Three weird nights with Umphrey’s McGee

Mitch Leclair

Mitch Leclair

Imagine Frank Zappa dressed as Odysseus, biceps extending off his sailing ship’s bow, screaming into a thunderstorm.

Roger Waters descends on a mushroom cloud, and the pair begins to battle. Intense things are happening in the background – things that make an Oliver Stone flick look like a Wiggles concert.

After a few hours of feeling as though the entire world is crashing inside of itself, a bright light shines through a fractured gray sky, and all you hear is the beginning to Pink Floyd’s “Breathe.”

Black ink on white paper prevents an easy telling of what Umphrey’s McGee can do to a person. Luckily for us, the band plays hundreds of live shows a year, with arguably their best coming in their native Midwest.

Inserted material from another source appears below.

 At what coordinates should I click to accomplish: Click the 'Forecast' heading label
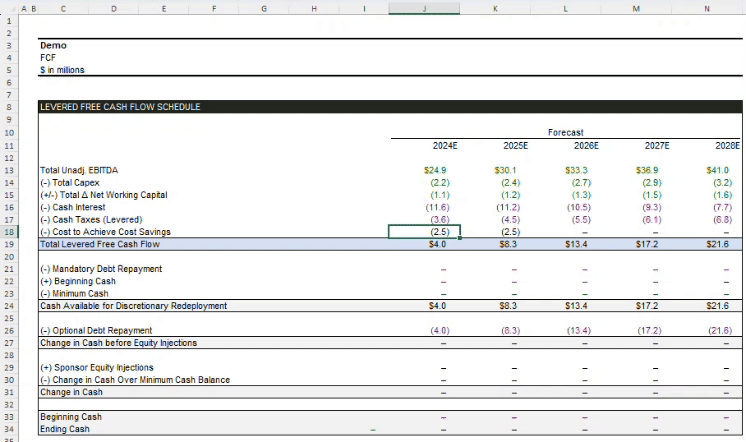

The sextet hailing from South Bend, Ind., performed six sets on the First Avenue stage in downtown Minneapolis this past weekend, converting myself and a few thousand more to their robotic blend of Rock n’ Rollism.

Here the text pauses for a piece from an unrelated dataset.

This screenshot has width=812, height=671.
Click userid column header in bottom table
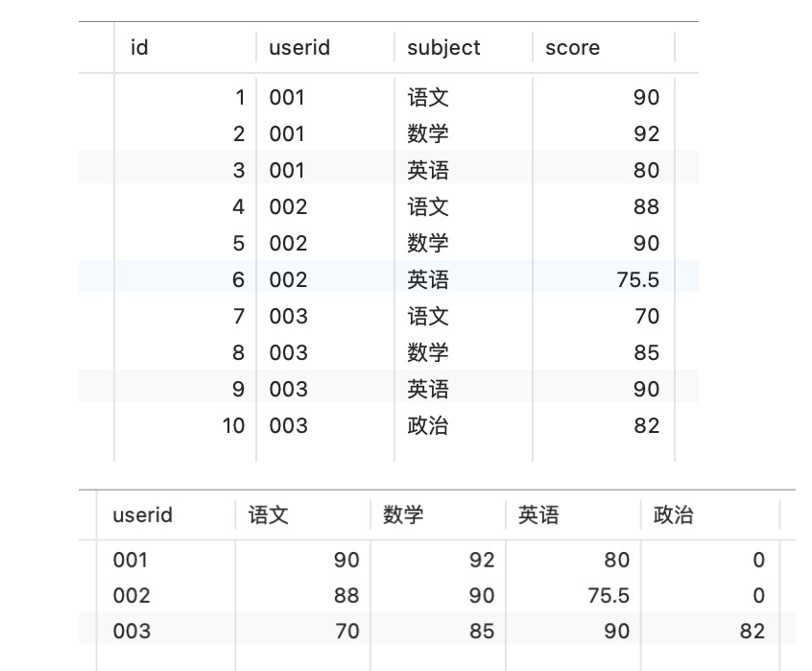[x=143, y=515]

Throughout the weekend, Umphrey’s showcased material from their new album Mantis. Releasing this new record has seemingly flipped yet another switch inside of the band, who have filled their latest live shows with improvisations unseen since the late ’90s Phish.

Umphrey’s McGee is one of the most technically proficient bands touring in our time, but it’s the relationship they’ve crafted with fans around the world that will prove to be their most valuable asset.

For example, on Feb. 1 the band joined about 50 dedicated Umphreaks in watching the Super Bowl on the big screen at First Avenue. They mingled throughout the game and ate pizza during Bruce Springsteen’s Nationwide Halftime Cheese Fest.

Before the show on Jan. 30, they held a free meet-and-greet poster signing session for everyone who bought a three-day pass during a special pre-sale period. They’re regular folk – the type of guys that wear old running shoes on stage.

In an age of ever-increasing record deals and a nationwide fascination with whatever looks good, it’s refreshing to discover a band that treats their fans as friends. It doesn’t hurt that their music is basically the sonic version of a supernova either.

It’s uncommon to hear their songs on the radio, but anyone who has ever enjoyed a King Crimson vinyl or Grateful Dead concert recording will probably be impressed with Umphrey’s McGee. This is classic rock 2030.

Jump on, download the Jan. 30 show, and listen to “Miss Tinkle’s Overture” or “JaJunk.” If your heart still works afterwards, go get some more. You’re one of the lucky ones.